**What needs to be done**
Output the records in full, exactly as given.

(Pixel coordinate grounding data)
══════════

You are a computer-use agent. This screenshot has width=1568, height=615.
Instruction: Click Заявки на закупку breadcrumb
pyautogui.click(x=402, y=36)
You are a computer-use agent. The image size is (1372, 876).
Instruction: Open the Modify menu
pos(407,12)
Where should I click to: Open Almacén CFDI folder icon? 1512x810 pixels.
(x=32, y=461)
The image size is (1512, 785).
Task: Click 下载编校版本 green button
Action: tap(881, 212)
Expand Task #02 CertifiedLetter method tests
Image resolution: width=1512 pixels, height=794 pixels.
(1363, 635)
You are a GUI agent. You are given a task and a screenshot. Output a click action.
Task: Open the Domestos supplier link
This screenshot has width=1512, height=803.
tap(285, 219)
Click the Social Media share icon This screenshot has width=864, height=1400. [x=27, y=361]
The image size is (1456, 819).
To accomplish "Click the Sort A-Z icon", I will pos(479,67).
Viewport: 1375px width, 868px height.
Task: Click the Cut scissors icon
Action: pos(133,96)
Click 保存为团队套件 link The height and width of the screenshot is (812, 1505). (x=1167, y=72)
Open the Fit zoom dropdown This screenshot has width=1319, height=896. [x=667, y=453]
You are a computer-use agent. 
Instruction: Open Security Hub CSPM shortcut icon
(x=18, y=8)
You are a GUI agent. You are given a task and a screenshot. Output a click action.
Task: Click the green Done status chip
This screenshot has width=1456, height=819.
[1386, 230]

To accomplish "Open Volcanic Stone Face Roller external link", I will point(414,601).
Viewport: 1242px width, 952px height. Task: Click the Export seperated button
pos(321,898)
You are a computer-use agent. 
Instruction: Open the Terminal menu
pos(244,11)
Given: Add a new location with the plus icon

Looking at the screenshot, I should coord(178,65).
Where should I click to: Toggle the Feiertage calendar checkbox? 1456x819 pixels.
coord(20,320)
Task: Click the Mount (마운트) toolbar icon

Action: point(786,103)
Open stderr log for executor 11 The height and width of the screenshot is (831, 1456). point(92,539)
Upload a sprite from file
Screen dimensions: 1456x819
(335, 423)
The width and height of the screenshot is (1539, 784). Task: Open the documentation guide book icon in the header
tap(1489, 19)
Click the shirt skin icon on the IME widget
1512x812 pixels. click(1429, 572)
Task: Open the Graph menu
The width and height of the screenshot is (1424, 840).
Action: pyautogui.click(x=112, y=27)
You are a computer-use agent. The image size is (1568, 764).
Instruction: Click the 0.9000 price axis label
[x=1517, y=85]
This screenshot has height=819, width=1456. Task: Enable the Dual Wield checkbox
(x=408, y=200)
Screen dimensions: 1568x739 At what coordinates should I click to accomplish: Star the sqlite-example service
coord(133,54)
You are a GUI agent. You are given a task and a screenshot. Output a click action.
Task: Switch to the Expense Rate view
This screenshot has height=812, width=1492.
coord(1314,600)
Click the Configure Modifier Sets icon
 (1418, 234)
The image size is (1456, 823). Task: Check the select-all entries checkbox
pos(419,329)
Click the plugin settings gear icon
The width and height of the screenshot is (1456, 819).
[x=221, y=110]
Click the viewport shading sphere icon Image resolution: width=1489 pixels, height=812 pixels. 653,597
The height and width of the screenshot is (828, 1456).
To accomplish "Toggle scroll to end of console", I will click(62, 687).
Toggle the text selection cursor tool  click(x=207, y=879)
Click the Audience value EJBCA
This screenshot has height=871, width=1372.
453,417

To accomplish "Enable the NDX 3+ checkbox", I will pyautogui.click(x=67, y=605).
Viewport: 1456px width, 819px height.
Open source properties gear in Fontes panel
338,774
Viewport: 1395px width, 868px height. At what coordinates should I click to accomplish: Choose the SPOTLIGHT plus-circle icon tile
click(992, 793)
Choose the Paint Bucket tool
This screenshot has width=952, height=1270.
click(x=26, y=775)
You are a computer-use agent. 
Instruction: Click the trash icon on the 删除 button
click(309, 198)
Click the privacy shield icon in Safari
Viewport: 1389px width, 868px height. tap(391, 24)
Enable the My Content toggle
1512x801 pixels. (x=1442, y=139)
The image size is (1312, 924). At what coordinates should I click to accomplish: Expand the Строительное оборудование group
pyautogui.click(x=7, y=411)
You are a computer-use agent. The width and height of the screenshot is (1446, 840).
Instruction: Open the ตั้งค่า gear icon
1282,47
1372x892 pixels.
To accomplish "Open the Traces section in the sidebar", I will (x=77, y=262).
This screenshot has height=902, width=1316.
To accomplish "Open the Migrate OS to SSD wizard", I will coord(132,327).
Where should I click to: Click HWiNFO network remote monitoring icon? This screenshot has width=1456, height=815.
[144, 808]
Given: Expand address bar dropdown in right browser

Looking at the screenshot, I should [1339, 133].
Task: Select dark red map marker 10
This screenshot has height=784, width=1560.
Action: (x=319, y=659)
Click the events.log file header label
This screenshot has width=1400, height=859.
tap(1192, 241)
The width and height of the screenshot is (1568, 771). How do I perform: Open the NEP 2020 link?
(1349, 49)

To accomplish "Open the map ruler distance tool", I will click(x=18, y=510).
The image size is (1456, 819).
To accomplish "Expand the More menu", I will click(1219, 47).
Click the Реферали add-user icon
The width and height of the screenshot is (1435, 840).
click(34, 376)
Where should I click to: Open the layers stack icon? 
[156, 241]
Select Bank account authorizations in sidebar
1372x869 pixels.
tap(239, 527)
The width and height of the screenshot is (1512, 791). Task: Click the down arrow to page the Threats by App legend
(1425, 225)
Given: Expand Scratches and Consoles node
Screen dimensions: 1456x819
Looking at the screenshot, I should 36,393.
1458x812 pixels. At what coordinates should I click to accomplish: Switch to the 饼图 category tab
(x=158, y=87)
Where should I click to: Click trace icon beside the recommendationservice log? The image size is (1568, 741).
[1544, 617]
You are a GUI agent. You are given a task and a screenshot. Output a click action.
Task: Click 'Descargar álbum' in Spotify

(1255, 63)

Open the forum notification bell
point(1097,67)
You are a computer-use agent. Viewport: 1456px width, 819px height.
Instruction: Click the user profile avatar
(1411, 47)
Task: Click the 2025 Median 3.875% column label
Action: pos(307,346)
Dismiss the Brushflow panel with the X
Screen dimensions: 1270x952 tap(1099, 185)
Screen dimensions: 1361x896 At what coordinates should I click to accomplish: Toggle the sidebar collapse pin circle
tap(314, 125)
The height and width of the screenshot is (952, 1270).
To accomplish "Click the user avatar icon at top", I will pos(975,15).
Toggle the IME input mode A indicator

══════════

**Task answer**
You are a computer-use agent. This screenshot has width=1568, height=615.
Instruction: Click Заявки на закупку breadcrumb
pyautogui.click(x=402, y=36)
You are a computer-use agent. The image size is (1372, 876).
Instruction: Open the Modify menu
pos(407,12)
Where should I click to: Open Almacén CFDI folder icon? 1512x810 pixels.
(x=32, y=461)
The image size is (1512, 785).
Task: Click 下载编校版本 green button
Action: tap(881, 212)
Expand Task #02 CertifiedLetter method tests
Image resolution: width=1512 pixels, height=794 pixels.
(1363, 635)
You are a GUI agent. You are given a task and a screenshot. Output a click action.
Task: Open the Domestos supplier link
This screenshot has width=1512, height=803.
tap(285, 219)
Click the Social Media share icon This screenshot has width=864, height=1400. [x=27, y=361]
The image size is (1456, 819).
To accomplish "Click the Sort A-Z icon", I will pos(479,67).
Viewport: 1375px width, 868px height.
Task: Click the Cut scissors icon
Action: pos(133,96)
Click 保存为团队套件 link The height and width of the screenshot is (812, 1505). (x=1167, y=72)
Open the Fit zoom dropdown This screenshot has width=1319, height=896. [x=667, y=453]
You are a computer-use agent. 
Instruction: Open Security Hub CSPM shortcut icon
(x=18, y=8)
You are a GUI agent. You are given a task and a screenshot. Output a click action.
Task: Click the green Done status chip
This screenshot has width=1456, height=819.
[1386, 230]

To accomplish "Open Volcanic Stone Face Roller external link", I will point(414,601).
Viewport: 1242px width, 952px height. Task: Click the Export seperated button
pos(321,898)
You are a computer-use agent. 
Instruction: Open the Terminal menu
pos(244,11)
Given: Add a new location with the plus icon

Looking at the screenshot, I should coord(178,65).
Where should I click to: Toggle the Feiertage calendar checkbox? 1456x819 pixels.
coord(20,320)
Task: Click the Mount (마운트) toolbar icon

Action: point(786,103)
Open stderr log for executor 11 The height and width of the screenshot is (831, 1456). point(92,539)
Upload a sprite from file
Screen dimensions: 1456x819
(335, 423)
The width and height of the screenshot is (1539, 784). Task: Open the documentation guide book icon in the header
tap(1489, 19)
Click the shirt skin icon on the IME widget
1512x812 pixels. click(1429, 572)
Task: Open the Graph menu
The width and height of the screenshot is (1424, 840).
Action: pyautogui.click(x=112, y=27)
You are a computer-use agent. The image size is (1568, 764).
Instruction: Click the 0.9000 price axis label
[x=1517, y=85]
This screenshot has height=819, width=1456. Task: Enable the Dual Wield checkbox
(x=408, y=200)
Screen dimensions: 1568x739 At what coordinates should I click to accomplish: Star the sqlite-example service
coord(133,54)
You are a GUI agent. You are given a task and a screenshot. Output a click action.
Task: Switch to the Expense Rate view
This screenshot has height=812, width=1492.
coord(1314,600)
Click the Configure Modifier Sets icon
 (1418, 234)
The image size is (1456, 823). Task: Check the select-all entries checkbox
pos(419,329)
Click the plugin settings gear icon
The width and height of the screenshot is (1456, 819).
[x=221, y=110]
Click the viewport shading sphere icon Image resolution: width=1489 pixels, height=812 pixels. 653,597
The height and width of the screenshot is (828, 1456).
To accomplish "Toggle scroll to end of console", I will click(62, 687).
Toggle the text selection cursor tool  click(x=207, y=879)
Click the Audience value EJBCA
This screenshot has height=871, width=1372.
453,417

To accomplish "Enable the NDX 3+ checkbox", I will pyautogui.click(x=67, y=605).
Viewport: 1456px width, 819px height.
Open source properties gear in Fontes panel
338,774
Viewport: 1395px width, 868px height. At what coordinates should I click to accomplish: Choose the SPOTLIGHT plus-circle icon tile
click(992, 793)
Choose the Paint Bucket tool
This screenshot has width=952, height=1270.
click(x=26, y=775)
You are a computer-use agent. 
Instruction: Click the trash icon on the 删除 button
click(309, 198)
Click the privacy shield icon in Safari
Viewport: 1389px width, 868px height. tap(391, 24)
Enable the My Content toggle
1512x801 pixels. (x=1442, y=139)
The image size is (1312, 924). At what coordinates should I click to accomplish: Expand the Строительное оборудование group
pyautogui.click(x=7, y=411)
You are a computer-use agent. The width and height of the screenshot is (1446, 840).
Instruction: Open the ตั้งค่า gear icon
1282,47
1372x892 pixels.
To accomplish "Open the Traces section in the sidebar", I will (x=77, y=262).
This screenshot has height=902, width=1316.
To accomplish "Open the Migrate OS to SSD wizard", I will coord(132,327).
Where should I click to: Click HWiNFO network remote monitoring icon? This screenshot has width=1456, height=815.
[144, 808]
Given: Expand address bar dropdown in right browser

Looking at the screenshot, I should [1339, 133].
Task: Select dark red map marker 10
This screenshot has height=784, width=1560.
Action: (x=319, y=659)
Click the events.log file header label
This screenshot has width=1400, height=859.
tap(1192, 241)
The width and height of the screenshot is (1568, 771). How do I perform: Open the NEP 2020 link?
(1349, 49)

To accomplish "Open the map ruler distance tool", I will click(x=18, y=510).
The image size is (1456, 819).
To accomplish "Expand the More menu", I will click(1219, 47).
Click the Реферали add-user icon
The width and height of the screenshot is (1435, 840).
click(34, 376)
Where should I click to: Open the layers stack icon? 
[156, 241]
Select Bank account authorizations in sidebar
1372x869 pixels.
tap(239, 527)
The width and height of the screenshot is (1512, 791). Task: Click the down arrow to page the Threats by App legend
(1425, 225)
Given: Expand Scratches and Consoles node
Screen dimensions: 1456x819
Looking at the screenshot, I should 36,393.
1458x812 pixels. At what coordinates should I click to accomplish: Switch to the 饼图 category tab
(x=158, y=87)
Where should I click to: Click trace icon beside the recommendationservice log? The image size is (1568, 741).
[1544, 617]
You are a GUI agent. You are given a task and a screenshot. Output a click action.
Task: Click 'Descargar álbum' in Spotify

(1255, 63)

Open the forum notification bell
point(1097,67)
You are a computer-use agent. Viewport: 1456px width, 819px height.
Instruction: Click the user profile avatar
(1411, 47)
Task: Click the 2025 Median 3.875% column label
Action: pos(307,346)
Dismiss the Brushflow panel with the X
Screen dimensions: 1270x952 tap(1099, 185)
Screen dimensions: 1361x896 At what coordinates should I click to accomplish: Toggle the sidebar collapse pin circle
tap(314, 125)
The height and width of the screenshot is (952, 1270).
To accomplish "Click the user avatar icon at top", I will pos(975,15).
Toggle the IME input mode A indicator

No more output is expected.